In rejecting the AGL case for acquiring a 35 per cent share of the giant Loy Yang generator, the ACCC is seeking to structure the electricity industry in the image it favours. The ACCC has strongly signalled that it would not agree to a retailer acquiring a major base-load generator, although it has seen retailers take equity in smaller peaking generators.
On the face of it, knocking back this merger because of fears about it bringing monopolistic exploitation is odd. While AGL is a large electricity retailer in Victoria and South Australia, it has little presence in NSW and Queensland. As an electricity generator, AGL has only one percent of the south east Australia output. Even a full acquisition of Loy Yang would leave it with only six percent of capacity (but 10 per cent of output).
The ACCC claims that the relevant market is Victoria where Loy Yang comprises over 20 per cent of capacity. It argues that while power flows freely between Victoria, NSW and South Australia 99.9 per cent of the time, the risk of a transmission outage places limits on inter-state contracting. There may be something in this though considerable contracting does in fact take place (in one notorious contract with Powercor, NSW state owned generator Eraring has lost hundreds of millions).
Nor is it a precedent for generators and retailers to be playing in each other's turf. Victorian generator Yallourn Energy has developed one of the country's largest retail arms, specialising in very large, low margin, customers. Both Origin and TXU as retailers own significant generation, while the major interstate government owned retailers have also sought to acquire generation capacity.

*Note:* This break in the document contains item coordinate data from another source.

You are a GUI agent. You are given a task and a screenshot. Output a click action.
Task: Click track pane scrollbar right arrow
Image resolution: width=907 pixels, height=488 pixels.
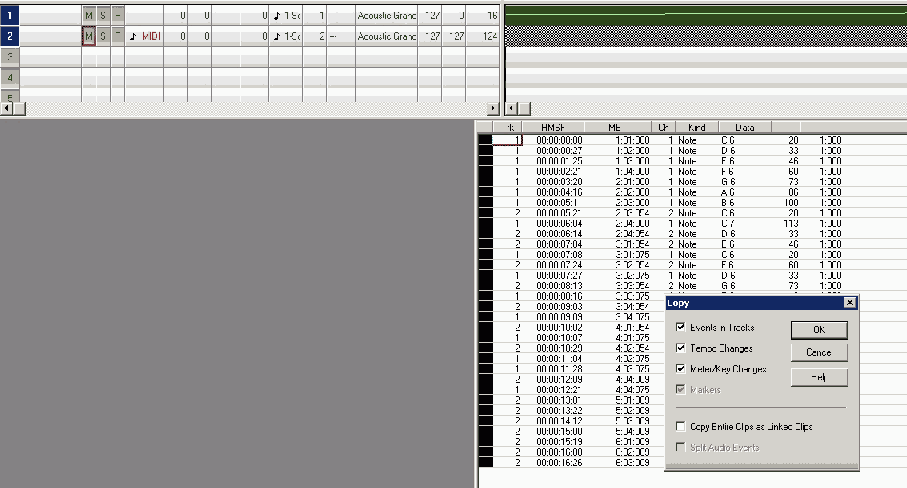491,107
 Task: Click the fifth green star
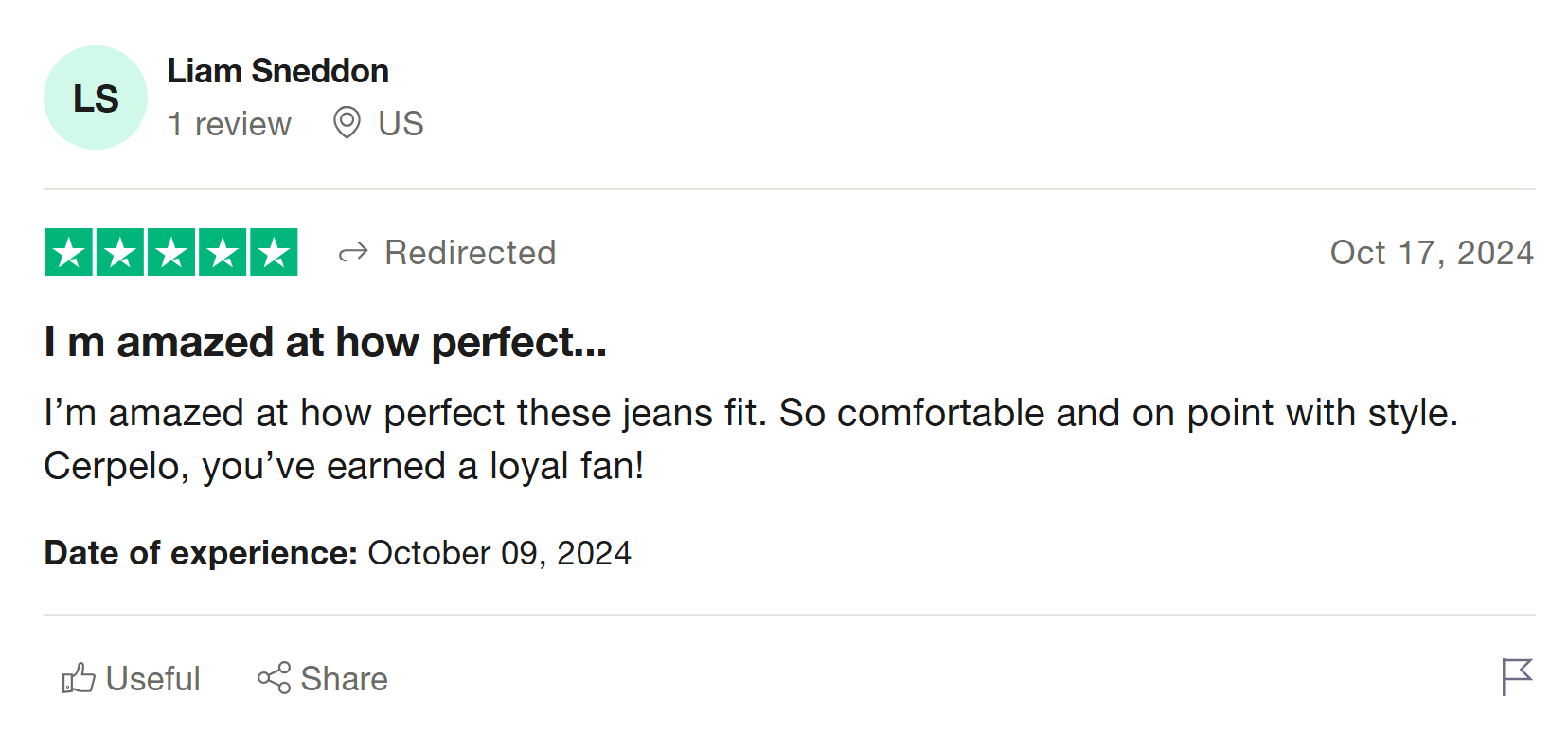pyautogui.click(x=274, y=252)
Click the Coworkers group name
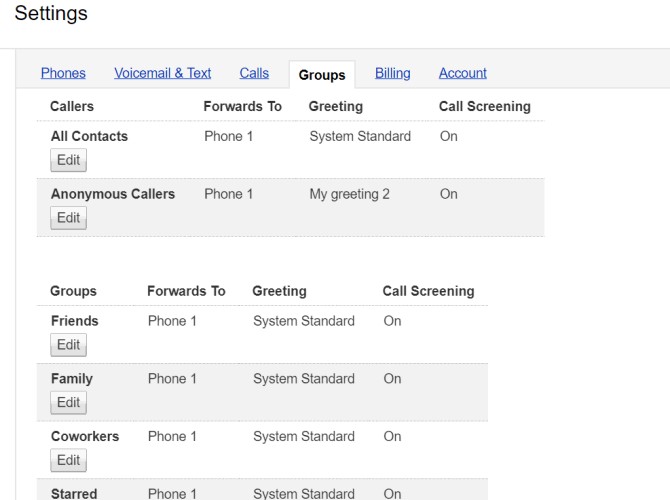This screenshot has width=670, height=500. [85, 436]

One of the major developments in energy markets since the disaggregation and privatisation/ corporatisation in the mid 1990s has been a drive from the retail arm to avoid risks. Exposure to risk can leave retailers paying $10,000 to supply $40 worth of electricity. A spot price is one essential feature of competitive energy markets, but over 90 per cent of electricity is purchased on longer term contracts; the spot market essentially performs the role of balancing "under and overs" in contracting.
The ACCC is trying to ensure transactions are overwhelmingly in the form of contracts between generators and unaffiliated retailers. This is to ensure a liquid contracts market so that new players can enter. California attempted to force all electricity transactions on an arms length day-to-day spot market basis. The ACCC recognises the disastrous effects of the Californian approach but many would see its market engineering approach also posing risks.
Even if generators and retailer affiliations were to do all their contracting in-house, the ACCC is arrogating itself to the position of determining how the market should develop. This aside, contracting would not be confined to in-house affairs. Retailers are taking equity in generators because of a very strong risk-aversion. No retail manager would agree to place all, or the great bulk, of his supply eggs in the one basket. The contract market will continue to operate even if a Loy Yang/ AGL triggered an Origin/ Hazelwood combination.
It also should be recognised that AGL would only be a minority shareholder in Loy Yang. As such it would not have control. Nor would the other shareholders allow AGL-appointed directors information that might benefit AGL, since to do so would impact adversely on their own investment. Undertakings by AGL to the ACCC in this regard would be nothing more than a recognition of normal business practice.
In protesting against the ACCC's actions, Minister Theophanous suggests this vindicates his position in opposing the Commonwealth model of having energy regulation controlled by the ACCC. Irrespective of the merits of where energy regulation is best placed, the ACCC's decision was taken on anti-monopoly grounds, and it would retain that function irrespective of the location of a "single" energy regulator.
One thing about which Minister Theophanous is correct in saying is that blocking the sale of the Loy Yang to Australian based companies who already hold an interest in the National Electricity Market must harm investment prospects in the industry.